Ydrys,
You sound very similar to where I was 12 months ago.
She had a history of abusing me and hit me on our anniversary, the 8th of January 2014. Something inside me snapped and I walked out the house, telling her that was the last time she would ever hit me again. I separated from her and left the city.
One year later, I am back in the home after a 10 month separation. She knows very well that if she ever hits me again, I will serve her divorce papers within a week. That's my non negotiable boundary.
She has not changed alot during that time, however she has admitted to Borderline and Narcissistic traits. I have changed tremendously. And my ability to behave healthily in the relationship has grown. This is the important thing. We have the ability to change much. It starts with SET and boundaries, and will only grow from there.
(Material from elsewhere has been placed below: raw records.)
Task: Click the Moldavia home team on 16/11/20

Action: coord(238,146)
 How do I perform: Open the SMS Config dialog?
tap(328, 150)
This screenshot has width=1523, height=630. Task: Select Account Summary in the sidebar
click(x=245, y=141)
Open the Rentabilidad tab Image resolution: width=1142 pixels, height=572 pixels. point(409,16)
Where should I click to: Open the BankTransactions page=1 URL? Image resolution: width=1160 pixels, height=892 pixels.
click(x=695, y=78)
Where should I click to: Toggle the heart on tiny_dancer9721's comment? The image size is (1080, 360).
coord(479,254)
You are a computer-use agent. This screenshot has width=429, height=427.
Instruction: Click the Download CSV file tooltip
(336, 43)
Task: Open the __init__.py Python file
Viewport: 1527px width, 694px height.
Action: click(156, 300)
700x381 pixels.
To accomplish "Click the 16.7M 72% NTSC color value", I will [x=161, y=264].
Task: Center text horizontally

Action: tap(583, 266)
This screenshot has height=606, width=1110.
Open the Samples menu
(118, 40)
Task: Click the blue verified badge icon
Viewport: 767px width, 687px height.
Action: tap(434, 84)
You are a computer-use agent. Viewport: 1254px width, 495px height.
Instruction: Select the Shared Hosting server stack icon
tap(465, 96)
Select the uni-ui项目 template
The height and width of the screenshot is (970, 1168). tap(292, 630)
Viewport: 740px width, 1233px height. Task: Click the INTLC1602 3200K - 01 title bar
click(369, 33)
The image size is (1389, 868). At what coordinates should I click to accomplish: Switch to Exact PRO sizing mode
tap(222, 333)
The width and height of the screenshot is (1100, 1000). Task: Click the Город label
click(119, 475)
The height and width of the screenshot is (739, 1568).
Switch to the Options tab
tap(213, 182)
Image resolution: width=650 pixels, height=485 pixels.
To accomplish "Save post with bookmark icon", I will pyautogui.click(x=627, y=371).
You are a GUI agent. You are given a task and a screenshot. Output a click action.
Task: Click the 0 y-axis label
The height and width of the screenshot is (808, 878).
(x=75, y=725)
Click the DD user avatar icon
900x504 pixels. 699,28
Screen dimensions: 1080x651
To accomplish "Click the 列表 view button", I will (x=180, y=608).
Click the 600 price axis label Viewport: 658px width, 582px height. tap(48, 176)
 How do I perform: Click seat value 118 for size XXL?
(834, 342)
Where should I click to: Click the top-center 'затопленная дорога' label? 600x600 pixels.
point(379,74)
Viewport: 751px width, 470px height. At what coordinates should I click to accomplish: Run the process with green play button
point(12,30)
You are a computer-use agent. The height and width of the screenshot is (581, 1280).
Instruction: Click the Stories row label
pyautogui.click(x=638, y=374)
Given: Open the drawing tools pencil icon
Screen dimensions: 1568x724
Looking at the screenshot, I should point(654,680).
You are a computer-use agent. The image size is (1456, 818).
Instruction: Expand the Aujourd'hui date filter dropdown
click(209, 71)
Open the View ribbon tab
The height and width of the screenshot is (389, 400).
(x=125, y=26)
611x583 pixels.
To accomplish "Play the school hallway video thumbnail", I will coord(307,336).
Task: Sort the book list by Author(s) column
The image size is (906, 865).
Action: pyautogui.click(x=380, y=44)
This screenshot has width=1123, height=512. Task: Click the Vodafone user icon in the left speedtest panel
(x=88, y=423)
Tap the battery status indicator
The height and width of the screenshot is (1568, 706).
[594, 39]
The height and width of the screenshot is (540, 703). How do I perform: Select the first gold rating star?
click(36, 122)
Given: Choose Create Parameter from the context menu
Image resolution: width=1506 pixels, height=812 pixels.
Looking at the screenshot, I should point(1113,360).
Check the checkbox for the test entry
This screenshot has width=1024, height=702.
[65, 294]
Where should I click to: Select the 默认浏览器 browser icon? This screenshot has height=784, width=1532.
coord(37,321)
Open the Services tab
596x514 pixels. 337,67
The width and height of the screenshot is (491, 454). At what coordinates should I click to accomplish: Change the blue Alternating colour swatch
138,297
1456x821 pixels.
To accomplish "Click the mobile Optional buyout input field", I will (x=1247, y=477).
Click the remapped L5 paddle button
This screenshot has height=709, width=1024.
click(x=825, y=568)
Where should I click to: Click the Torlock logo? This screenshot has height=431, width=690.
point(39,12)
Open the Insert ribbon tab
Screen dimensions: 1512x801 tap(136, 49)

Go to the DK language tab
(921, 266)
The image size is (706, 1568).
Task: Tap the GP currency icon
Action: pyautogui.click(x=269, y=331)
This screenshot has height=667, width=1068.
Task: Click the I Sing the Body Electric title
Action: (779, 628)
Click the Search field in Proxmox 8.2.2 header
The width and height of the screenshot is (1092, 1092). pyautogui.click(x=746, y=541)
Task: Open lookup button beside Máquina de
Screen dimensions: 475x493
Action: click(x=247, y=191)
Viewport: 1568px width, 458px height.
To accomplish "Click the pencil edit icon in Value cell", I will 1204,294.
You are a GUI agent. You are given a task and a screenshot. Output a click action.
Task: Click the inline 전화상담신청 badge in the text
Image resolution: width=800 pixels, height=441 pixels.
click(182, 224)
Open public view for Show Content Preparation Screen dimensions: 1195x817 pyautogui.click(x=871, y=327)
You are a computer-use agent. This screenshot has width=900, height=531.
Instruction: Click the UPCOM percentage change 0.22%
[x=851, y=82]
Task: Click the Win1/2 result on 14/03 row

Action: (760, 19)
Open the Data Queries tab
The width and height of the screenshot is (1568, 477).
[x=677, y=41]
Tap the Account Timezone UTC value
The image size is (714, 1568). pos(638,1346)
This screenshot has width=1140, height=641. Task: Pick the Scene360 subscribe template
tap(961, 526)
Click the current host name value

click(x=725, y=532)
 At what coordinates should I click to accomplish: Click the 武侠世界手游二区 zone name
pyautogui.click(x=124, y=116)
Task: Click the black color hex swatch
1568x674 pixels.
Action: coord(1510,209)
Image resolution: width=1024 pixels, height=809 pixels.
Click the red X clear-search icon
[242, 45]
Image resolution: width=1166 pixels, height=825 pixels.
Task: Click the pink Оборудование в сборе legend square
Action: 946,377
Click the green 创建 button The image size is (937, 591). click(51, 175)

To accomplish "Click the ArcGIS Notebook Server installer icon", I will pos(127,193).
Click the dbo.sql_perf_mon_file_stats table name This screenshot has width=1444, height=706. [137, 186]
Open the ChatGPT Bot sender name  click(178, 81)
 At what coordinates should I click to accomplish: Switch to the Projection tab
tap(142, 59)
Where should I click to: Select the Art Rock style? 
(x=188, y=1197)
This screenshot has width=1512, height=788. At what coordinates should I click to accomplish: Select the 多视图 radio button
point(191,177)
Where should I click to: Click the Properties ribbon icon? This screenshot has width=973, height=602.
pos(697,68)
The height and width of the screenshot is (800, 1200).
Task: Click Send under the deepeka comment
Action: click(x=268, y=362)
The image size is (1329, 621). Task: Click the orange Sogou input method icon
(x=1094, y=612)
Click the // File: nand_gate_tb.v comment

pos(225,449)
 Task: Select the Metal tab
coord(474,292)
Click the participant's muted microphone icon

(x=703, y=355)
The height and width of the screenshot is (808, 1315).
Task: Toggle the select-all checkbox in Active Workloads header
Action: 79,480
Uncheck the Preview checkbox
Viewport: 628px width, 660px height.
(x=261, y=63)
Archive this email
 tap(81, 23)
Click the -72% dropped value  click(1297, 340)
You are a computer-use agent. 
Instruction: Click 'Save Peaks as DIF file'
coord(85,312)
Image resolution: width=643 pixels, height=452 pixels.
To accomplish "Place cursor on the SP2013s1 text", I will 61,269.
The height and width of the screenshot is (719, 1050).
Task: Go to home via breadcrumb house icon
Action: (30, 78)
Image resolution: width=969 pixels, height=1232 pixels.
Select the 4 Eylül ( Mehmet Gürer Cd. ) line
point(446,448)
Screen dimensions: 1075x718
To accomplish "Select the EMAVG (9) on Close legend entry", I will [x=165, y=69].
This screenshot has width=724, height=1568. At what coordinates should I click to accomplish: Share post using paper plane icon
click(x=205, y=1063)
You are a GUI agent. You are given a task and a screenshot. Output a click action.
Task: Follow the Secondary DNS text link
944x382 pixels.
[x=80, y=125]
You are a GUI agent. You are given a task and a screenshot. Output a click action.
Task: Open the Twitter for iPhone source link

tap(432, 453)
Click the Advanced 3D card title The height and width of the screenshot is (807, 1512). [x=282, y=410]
You're doing well. Keep it up! Consistency over time is the only thing that works. BPD is notoriously resistant to treatment, but if we change to healthy, they need to choose healthy with us or leave. The difficult thing is that its impoSible to know which they will choose, but eventually the gap between healthy and unhealthy grows to a point of choice.
It is an uncomfortable gap, but it is our duty to lead it. We are the more healthy of the two, and can change the most/quickest.
What do you want as an outcome of this?
Hang in there. I recognise the pain and the anguish and the sleep deprivation.